▶ **Trecho apresentado**:
......

Enchente no Rio Grande do Sul lembra distopia imaginada para acontecer dentro de 100 anos nos Estados Unidos

Porto Alegre: estátua de Giuseppe e Anita Garibaldi, na Cidade Baixa, também alagou (Anselmo Cunha / AFP/AFP)
Porto Alegre: estátua de Giuseppe e Anita Garibaldi, na Cidade Baixa, também alagou (Anselmo Cunha / AFP/AFP)

Em 2140, Nova York, alagada, é dominada por pequenos barcos. São o principal meio de transporte. Não há mais o Dakota, prédio em frente ao Central Park onde John Lennon morreu e o bebê de Rosemary assustou no berço. Quem é rico, mas não riquíssimo, mora em apartamentos minúsculos, quarto-sala-janela, abastecidos por energia solar e com refeições inclusas no condomínio. Comemora-se quando um morador viaja, pois gasta-se menos energia. Todos sabem de todos não só pela graça da fofoca, mas pela importância que cada grão de informação tem. (Dois moradores do edifício Met Life saíram pela antiga escada de incêndio há dias e ainda não voltaram. Aonde foram?) Subestimar conspirações, colocando-as no bolo de mentiras propositais, pode ser ingenuidade.

A fantasia é de Kim Stanley Robinson, autor, entre outros, de “New York, 2140” (Orbit, 2017) e “The Ministry for the Future” (Orbit, 2020). Os livros são distopias relativamente otimistas. Seus personagens principais têm, quase todos, boa-fé, e também o que acadêmicos chamam de “alto capital social”. Querem se ajudar. Os efeitos das mudanças climáticas são tantos que a cooperação resignada é a melhor opção, esgotadas todas as outras.

Os efeitos de desastres socioambientais por aqui, podem, um dia, ser esses, mas ainda é cedo. A diferença é que, aqui, ainda precisamos do Estado como garantidor da cooperação. Nas distopias de Robinson, governos nacionais perderam toda a capacidade de implementação de políticas públicas. Em “The Ministry for the Future”, a solução é pela governança global e, na Nova York distópica, a cooperação interpessoal substitui políticos.

......

▶ **Dados fornecidos**:
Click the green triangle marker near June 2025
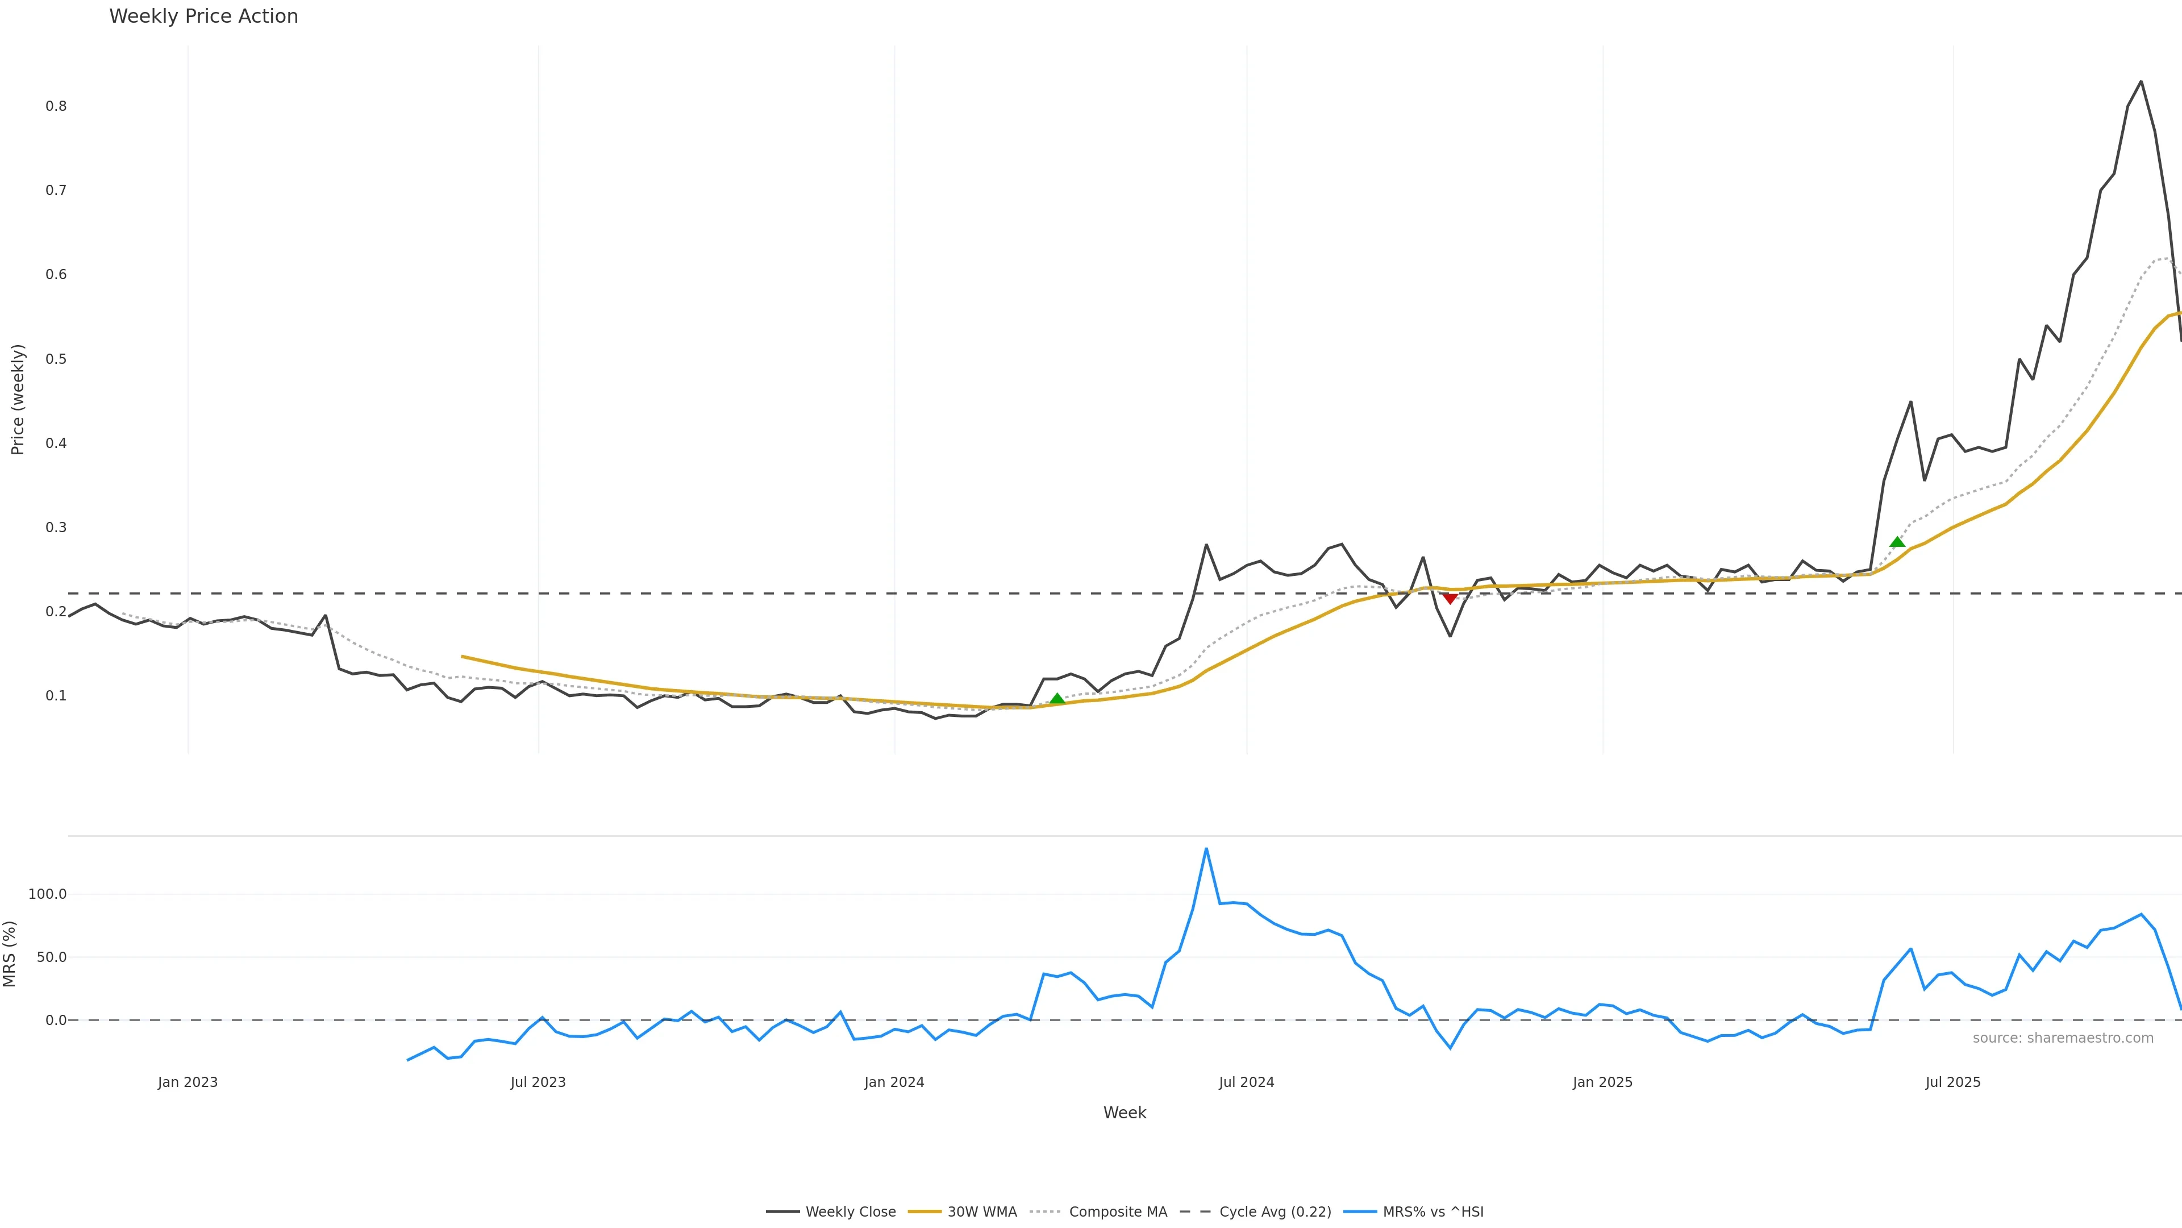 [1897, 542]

......

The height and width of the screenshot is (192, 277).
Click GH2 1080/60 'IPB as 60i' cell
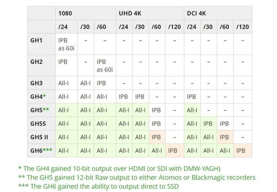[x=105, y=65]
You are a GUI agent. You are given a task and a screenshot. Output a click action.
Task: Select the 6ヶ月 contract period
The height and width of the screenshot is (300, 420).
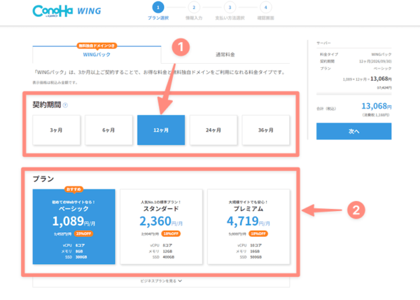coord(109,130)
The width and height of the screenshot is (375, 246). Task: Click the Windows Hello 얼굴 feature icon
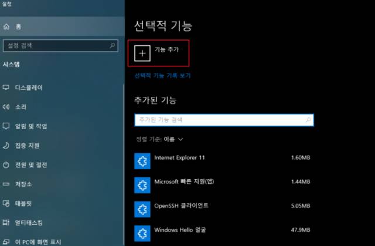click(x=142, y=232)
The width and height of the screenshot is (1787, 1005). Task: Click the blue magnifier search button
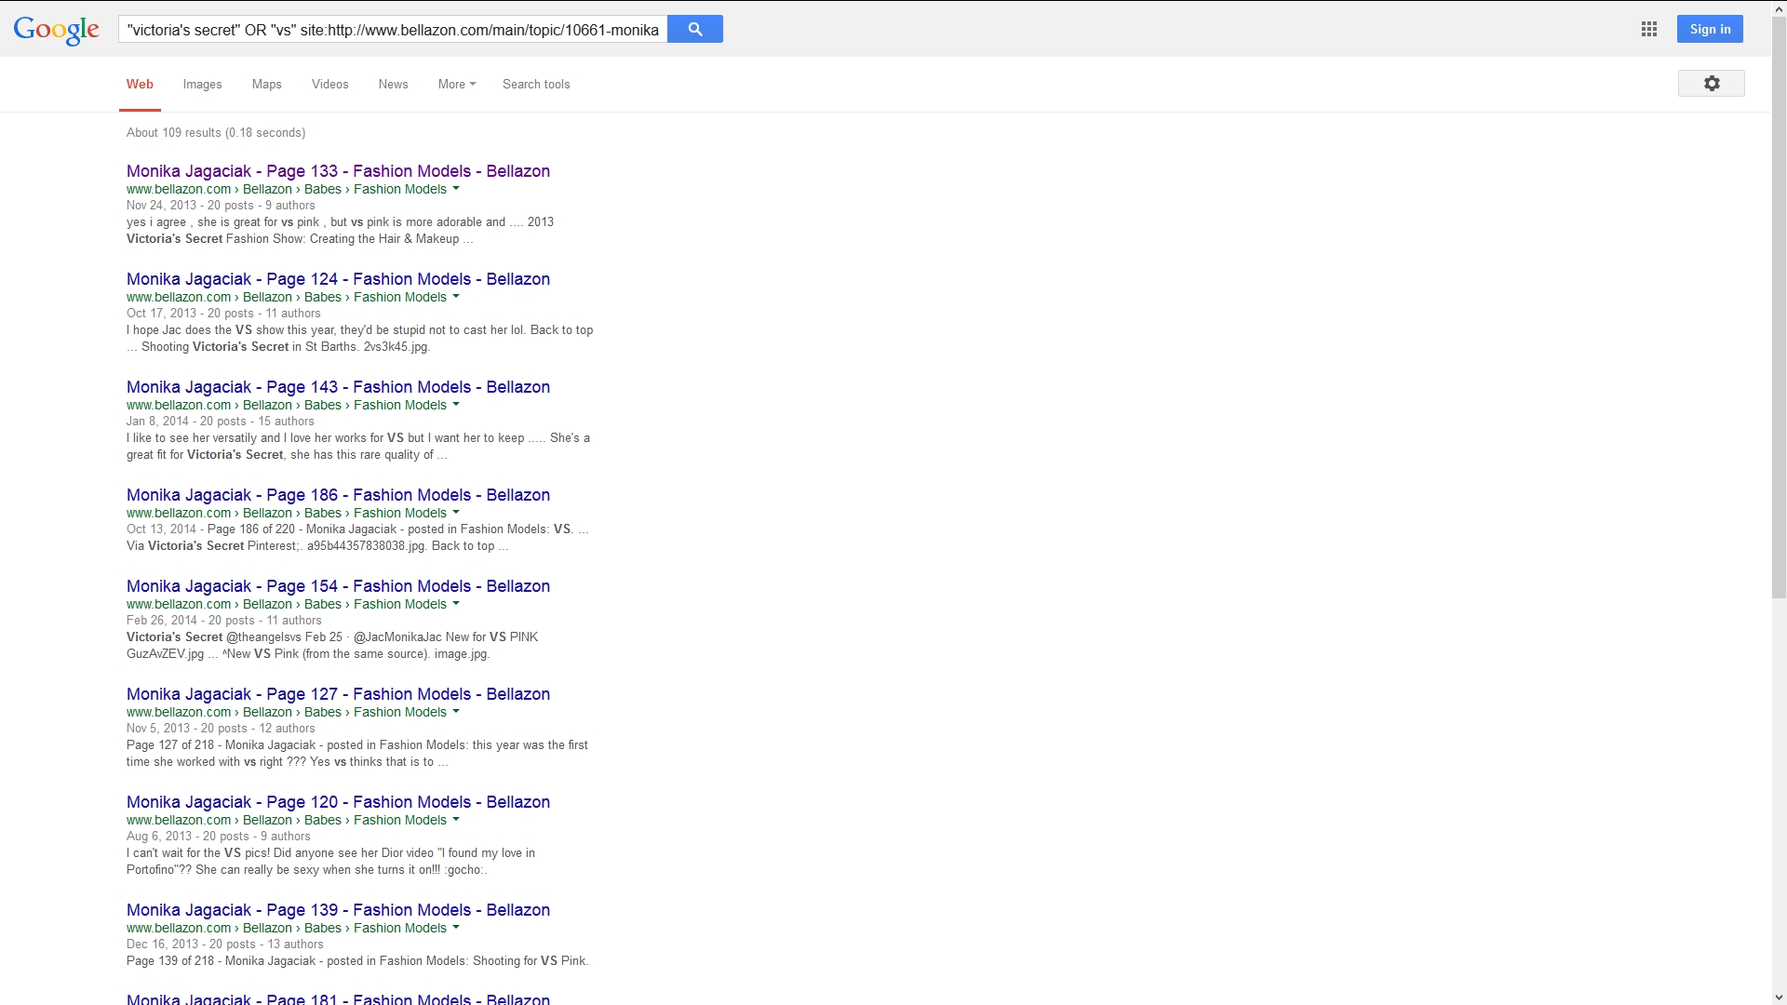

......

▶ **Exercício escrito 1**:
Traduza para o inglês esta frase do texto sobre a enchente no Rio Grande do Sul: "Os efeitos das mudanças climáticas são tantos que a cooperação resignada é a melhor opção, esgotadas todas as outras."
▶ **Exercício escrito 2**:
Reproduza o trecho do texto sobre a enchente no Rio Grande do Sul que começa com as palavras "A fantasia é" e termina em "interpessoal substitui políticos.", substituindo "cooperação" por "colaboração".

▶ **Resultado do exercício 1**:
The effects of climate change are so many that resigned cooperation is the best option, once all the others have been exhausted.

▶ **Resultado do exercício 2**:
A fantasia é de Kim Stanley Robinson, autor, entre outros, de “New York, 2140” (Orbit, 2017) e “The Ministry for the Future” (Orbit, 2020). Os livros são distopias relativamente otimistas. Seus personagens principais têm, quase todos, boa-fé, e também o que acadêmicos chamam de “alto capital social”. Querem se ajudar. Os efeitos das mudanças climáticas são tantos que a colaboração resignada é a melhor opção, esgotadas todas as outras.

Os efeitos de desastres socioambientais por aqui, podem, um dia, ser esses, mas ainda é cedo. A diferença é que, aqui, ainda precisamos do Estado como garantidor da colaboração. Nas distopias de Robinson, governos nacionais perderam toda a capacidade de implementação de políticas públicas. Em “The Ministry for the Future”, a solução é pela governança global e, na Nova York distópica, a colaboração interpessoal substitui políticos.